Similarly, the size of the Moon is beyond the reach of your meter stick, and even the
heights of the trees in the Yard are hard to sample with even the longest of tape measures.
Since direct measurement isn't always possible, people have found indirect techniques for
getting at various measurements. In this experiment, we will explore how an object's
angular size can be used to determine its physical size, or its distance.
Objectives
The measurements for this experiment will not be performed in the lab. You will conduct
them on your own (or with a partner), on your own time. We call this a “home experi
ment” and hope to accomplish the following:
•
If you have been away from math for a while, this experiment will help you review
the geometry and trigonometry.
•
It will start you off on the right track concerning error analysis — learning to identify
and deal with uncertainties in your measurements.
•
You'll also get some practice in plotting data and extracting information from a graph.
•
And finally, you will discover that it’s possible to measure seemingly difficult things
with simple tools (this is the fun part). It’s actually pretty amazing what one can learn
about our physical world using only the simplest of apparatus, good observations, and
mathematics.
Method
The tool you will make is a quadrant. The quadrant uses the basic principles of surveying:
that light travels in straight lines, and that some lengths and angles of a triangle (or other
shape) can be measured so that unknown lengths, often
not
directly measurable, can be
calculated.
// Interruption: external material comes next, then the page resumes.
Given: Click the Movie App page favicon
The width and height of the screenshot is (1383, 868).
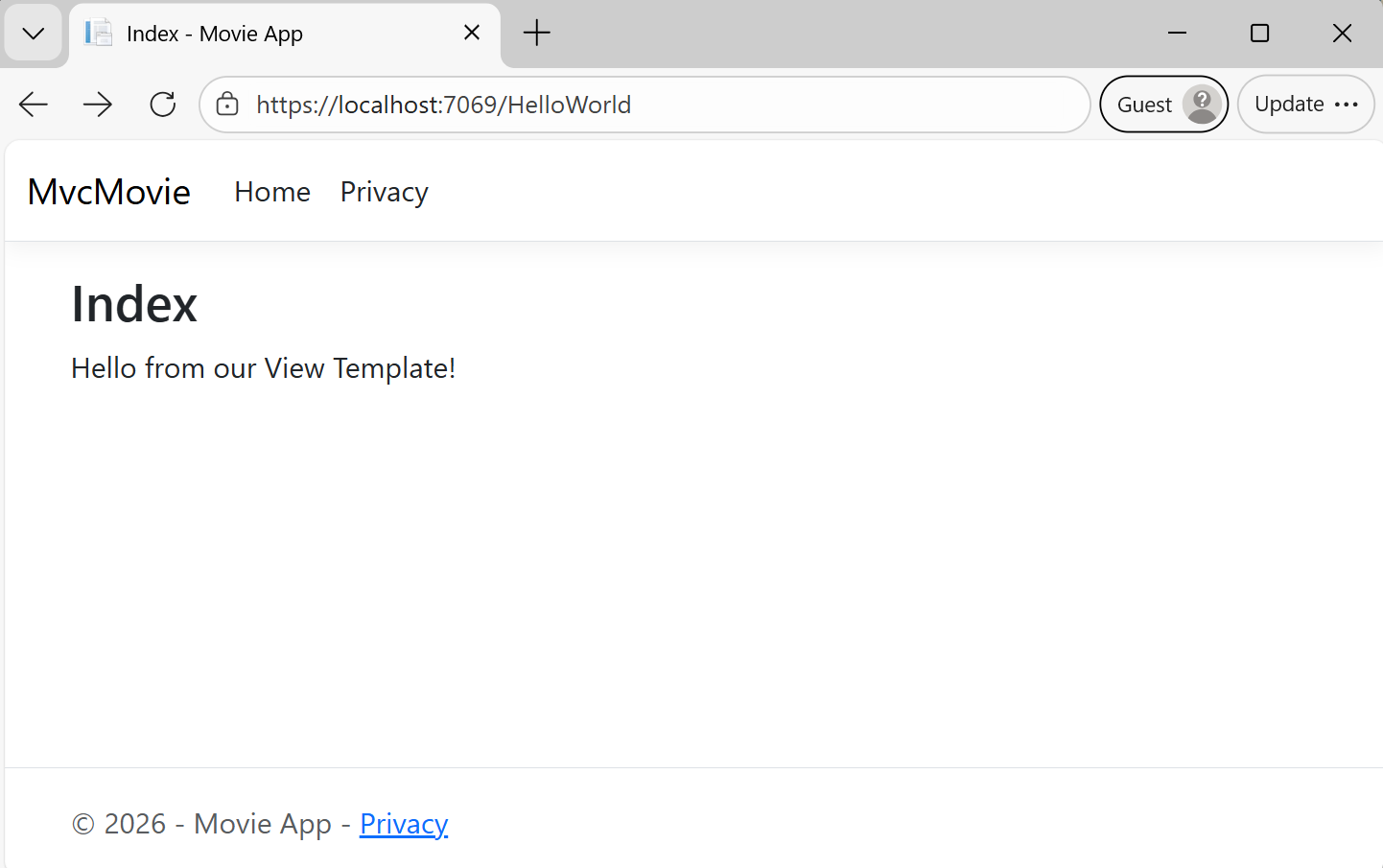Looking at the screenshot, I should (x=97, y=32).
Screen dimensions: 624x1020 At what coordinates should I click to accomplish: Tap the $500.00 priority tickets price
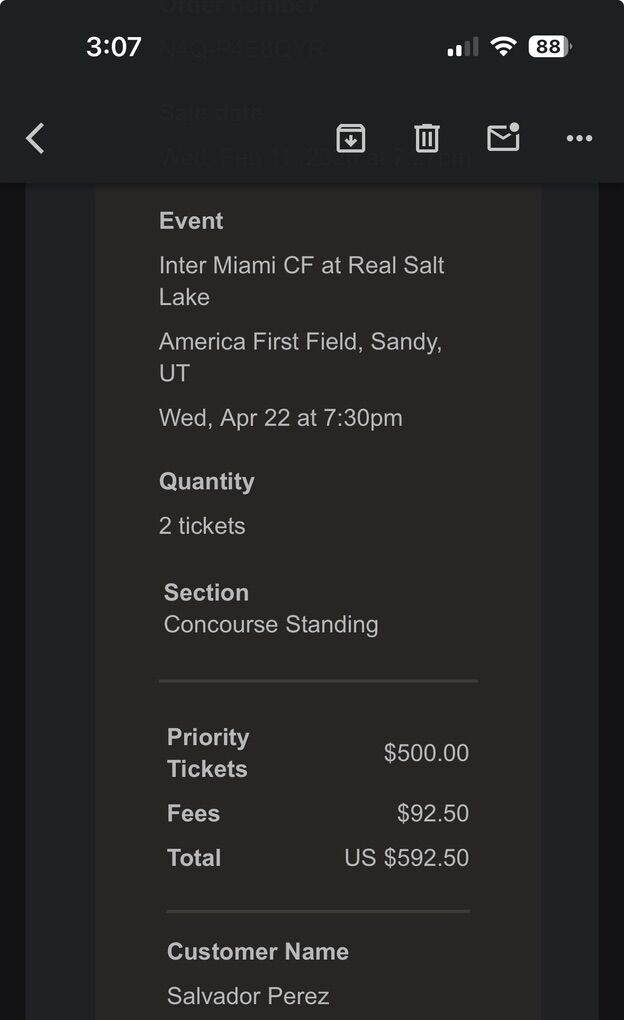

The simplest cases are (1) those in which one angle of a triangle is very
“small,” or (2) one angle is 90˚.
By “small” we mean that the angle (measured in
radians) differs from its sine or tangent by so little that, for all practical purposes, these
three quantities can be considered equal — this small angle approximation will be used in
the moon measurement (and many times in this course throughout the year).
Secondly, if
one of the angles is 90˚, we simply apply the rules governing right triangles.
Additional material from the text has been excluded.